Doc/Articles/Play211

From J Wiki
Jump to navigation Jump to search

At Play With J ... Table of Contents ... Previous Chapter ... Next Chapter

38. The Google Test

. By Eugene McDonnell. First published in Vector, 21, 1, (Autumn 2004), 116-122.

Highway 101 in the San Francisco bay area is a busy commuter highway, with employees commuting to work at the headquarters of such companies as Adobe, Apple, Applied Materials, Cisco, eBay, Genentech, Google, Hewlett Packard, Informatics, Intuit, Oracle, Silicon Graphics, Sun Microsystems, Yahoo, and hundreds more high-tech companies.

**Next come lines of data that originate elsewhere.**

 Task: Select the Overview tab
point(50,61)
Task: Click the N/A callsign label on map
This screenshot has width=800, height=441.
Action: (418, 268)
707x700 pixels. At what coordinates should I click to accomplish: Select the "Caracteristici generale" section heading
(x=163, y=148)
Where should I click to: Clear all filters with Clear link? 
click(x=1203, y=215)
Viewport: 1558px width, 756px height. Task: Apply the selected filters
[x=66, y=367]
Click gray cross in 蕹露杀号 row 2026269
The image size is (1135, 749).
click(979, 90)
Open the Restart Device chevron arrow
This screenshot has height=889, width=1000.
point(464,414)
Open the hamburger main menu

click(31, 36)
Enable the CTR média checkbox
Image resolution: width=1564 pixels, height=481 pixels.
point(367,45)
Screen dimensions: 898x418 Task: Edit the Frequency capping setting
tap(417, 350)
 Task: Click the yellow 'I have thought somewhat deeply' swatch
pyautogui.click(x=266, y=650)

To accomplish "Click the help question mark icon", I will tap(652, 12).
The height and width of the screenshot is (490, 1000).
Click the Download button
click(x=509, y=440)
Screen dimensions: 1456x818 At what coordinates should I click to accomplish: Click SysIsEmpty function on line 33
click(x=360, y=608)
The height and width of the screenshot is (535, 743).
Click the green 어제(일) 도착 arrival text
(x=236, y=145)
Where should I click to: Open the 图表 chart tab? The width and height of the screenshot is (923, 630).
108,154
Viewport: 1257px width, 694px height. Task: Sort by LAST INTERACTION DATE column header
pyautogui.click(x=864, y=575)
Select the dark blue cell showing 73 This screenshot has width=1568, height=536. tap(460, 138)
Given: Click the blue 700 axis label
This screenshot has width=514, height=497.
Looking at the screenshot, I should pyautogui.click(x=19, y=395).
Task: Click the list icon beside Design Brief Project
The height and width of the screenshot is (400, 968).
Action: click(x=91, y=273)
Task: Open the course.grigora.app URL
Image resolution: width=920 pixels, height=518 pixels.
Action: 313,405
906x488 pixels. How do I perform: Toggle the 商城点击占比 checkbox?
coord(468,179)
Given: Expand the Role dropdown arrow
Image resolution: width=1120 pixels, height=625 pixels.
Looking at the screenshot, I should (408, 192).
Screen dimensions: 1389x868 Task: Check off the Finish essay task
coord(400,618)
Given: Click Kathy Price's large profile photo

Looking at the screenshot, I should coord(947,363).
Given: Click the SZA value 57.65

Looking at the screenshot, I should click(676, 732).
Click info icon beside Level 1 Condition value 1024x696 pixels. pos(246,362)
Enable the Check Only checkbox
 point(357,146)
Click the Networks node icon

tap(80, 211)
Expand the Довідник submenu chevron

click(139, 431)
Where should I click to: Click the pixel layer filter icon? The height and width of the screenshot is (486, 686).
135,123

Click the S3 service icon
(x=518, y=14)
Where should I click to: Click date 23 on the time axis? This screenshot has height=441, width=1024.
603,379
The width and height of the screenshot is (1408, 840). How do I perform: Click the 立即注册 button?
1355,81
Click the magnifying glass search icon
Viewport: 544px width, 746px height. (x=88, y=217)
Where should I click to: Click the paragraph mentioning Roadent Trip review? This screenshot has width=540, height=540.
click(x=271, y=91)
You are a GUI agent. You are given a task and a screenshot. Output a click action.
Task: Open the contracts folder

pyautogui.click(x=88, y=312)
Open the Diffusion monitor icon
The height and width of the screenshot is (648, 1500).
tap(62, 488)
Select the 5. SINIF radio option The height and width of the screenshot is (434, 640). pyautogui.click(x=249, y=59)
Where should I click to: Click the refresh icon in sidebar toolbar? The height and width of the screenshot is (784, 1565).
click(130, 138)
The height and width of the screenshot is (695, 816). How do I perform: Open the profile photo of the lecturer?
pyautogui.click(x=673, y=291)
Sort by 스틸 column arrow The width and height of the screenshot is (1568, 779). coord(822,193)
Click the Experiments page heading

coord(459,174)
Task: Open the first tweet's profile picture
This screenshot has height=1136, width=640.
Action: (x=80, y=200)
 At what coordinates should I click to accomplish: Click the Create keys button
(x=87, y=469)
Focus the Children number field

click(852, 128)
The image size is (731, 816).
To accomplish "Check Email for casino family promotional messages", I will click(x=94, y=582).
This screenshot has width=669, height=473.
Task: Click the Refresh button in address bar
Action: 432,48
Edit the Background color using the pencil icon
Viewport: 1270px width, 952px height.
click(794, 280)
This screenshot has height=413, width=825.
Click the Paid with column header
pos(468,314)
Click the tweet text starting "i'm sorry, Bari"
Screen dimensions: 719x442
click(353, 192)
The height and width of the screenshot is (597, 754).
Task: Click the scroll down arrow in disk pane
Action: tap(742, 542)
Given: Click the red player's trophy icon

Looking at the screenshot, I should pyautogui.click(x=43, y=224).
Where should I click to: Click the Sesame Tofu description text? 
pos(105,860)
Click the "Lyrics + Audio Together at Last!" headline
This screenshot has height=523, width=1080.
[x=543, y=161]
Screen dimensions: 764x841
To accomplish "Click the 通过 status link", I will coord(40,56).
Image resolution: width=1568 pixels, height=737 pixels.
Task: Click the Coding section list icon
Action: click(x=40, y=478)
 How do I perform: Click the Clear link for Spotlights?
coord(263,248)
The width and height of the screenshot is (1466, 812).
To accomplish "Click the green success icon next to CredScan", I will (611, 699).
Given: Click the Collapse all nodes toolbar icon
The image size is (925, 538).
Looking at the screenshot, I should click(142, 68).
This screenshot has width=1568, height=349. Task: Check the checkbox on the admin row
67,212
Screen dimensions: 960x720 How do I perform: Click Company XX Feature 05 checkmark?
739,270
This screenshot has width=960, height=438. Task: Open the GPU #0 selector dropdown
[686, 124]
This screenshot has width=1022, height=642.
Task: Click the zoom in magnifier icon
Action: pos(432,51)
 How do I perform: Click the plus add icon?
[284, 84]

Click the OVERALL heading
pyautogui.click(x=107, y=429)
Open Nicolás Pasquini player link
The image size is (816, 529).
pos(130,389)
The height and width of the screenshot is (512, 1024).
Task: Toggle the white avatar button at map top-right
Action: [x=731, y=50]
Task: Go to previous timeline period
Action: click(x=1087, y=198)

These commuters recently drove past a large poster paid for by Google, reading:

{first 10-digit prime found in consecutive digits of e}.com

Google apparently trusted that some among those passing the poster would understand it, and of these some might be intrigued enough by it to see if they could find that prime, and perhaps some of them might use it to go to the resulting web address. Those who did go the whole route would then find themselves with this message:

Congratulations. You have made it to level 2. Go to www.linux.org and enter Bobsyouruncle as the login and the answer to this equation as the password.

F(1)= 7182818284
F(2)= 8182845094
F(3)= 8747135266
F(4)= 7427466391
F(5)=__________

Those who find the value of F(5), and go to the site shown, would get this message from Google Labs:

Congratulations. Nice work. Well done. Mazel tov. You've made it to Google Labs and we are glad you are here.

One thing we learned while building Google is that it's easier to find what you're looking for if it comes looking for you. What we're looking for are the best engineers in the world. And here you are.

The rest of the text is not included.